Os eventos na Ucrânia estão acontecendo muito rápido, e se eu tentasse prever o que vai acontecer lá, minha previsão logo seria atropelada pelos eventos. Mas uma coisa é certa. Precisamos entender o pano de fundo da crise e também precisamos lembrar os princípios básicos que devem orientar a política internacional.

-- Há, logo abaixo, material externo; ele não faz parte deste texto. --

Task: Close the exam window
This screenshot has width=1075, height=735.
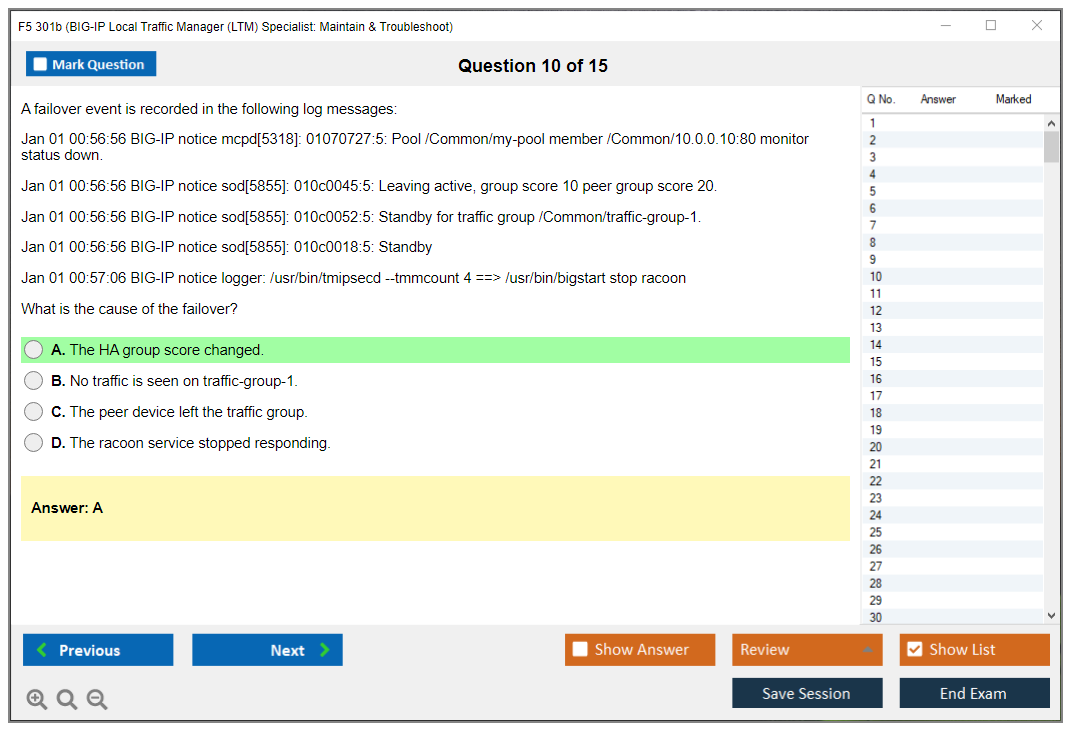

Para entender o pano de fundo, o melhor guia é Stephen Cohen, uma autoridade de renome mundial sobre os bolcheviques e a Rússia contemporânea. Ele destacou em novembro de 2019:

    Durante séculos e ainda hoje, a Rússia e grande parte da Ucrânia tiveram muito em comum — uma longa fronteira territorial; uma história compartilhada; afinidades étnicas, linguísticas e outras afinidades culturais; relações pessoais íntimas; comércio econômico substancial; e mais. Mesmo após os anos de crescente conflito entre Kiev e Moscou desde 2014, muitos russos e ucranianos ainda se consideram uma unidade familiar. Os Estados Unidos não têm quase nenhuma dessas semelhanças com a Ucrânia.

Isso também quer dizer que a Ucrânia não é “um interesse nacional vital dos EUA”, como a maioria dos líderes de ambos os partidos, republicanos e democratas, e grande parte da mídia americana agora declaram. Por outro lado, a Ucrânia é um interesse vital da Rússia por qualquer cálculo geopolítico ou simplesmente humano.

Por que, então, Washington está tão profundamente envolvido na Ucrânia? (A proposta de quase US$400 milhões em ajuda militar dos EUA a Kiev significaria, é claro, um envolvimento ainda mais intrusivo.) E por que a Ucrânia está tão profundamente envolvida em Washington, de uma maneira diferente, que se tornou um pretexto para tentativas de impeachment Donald Trump?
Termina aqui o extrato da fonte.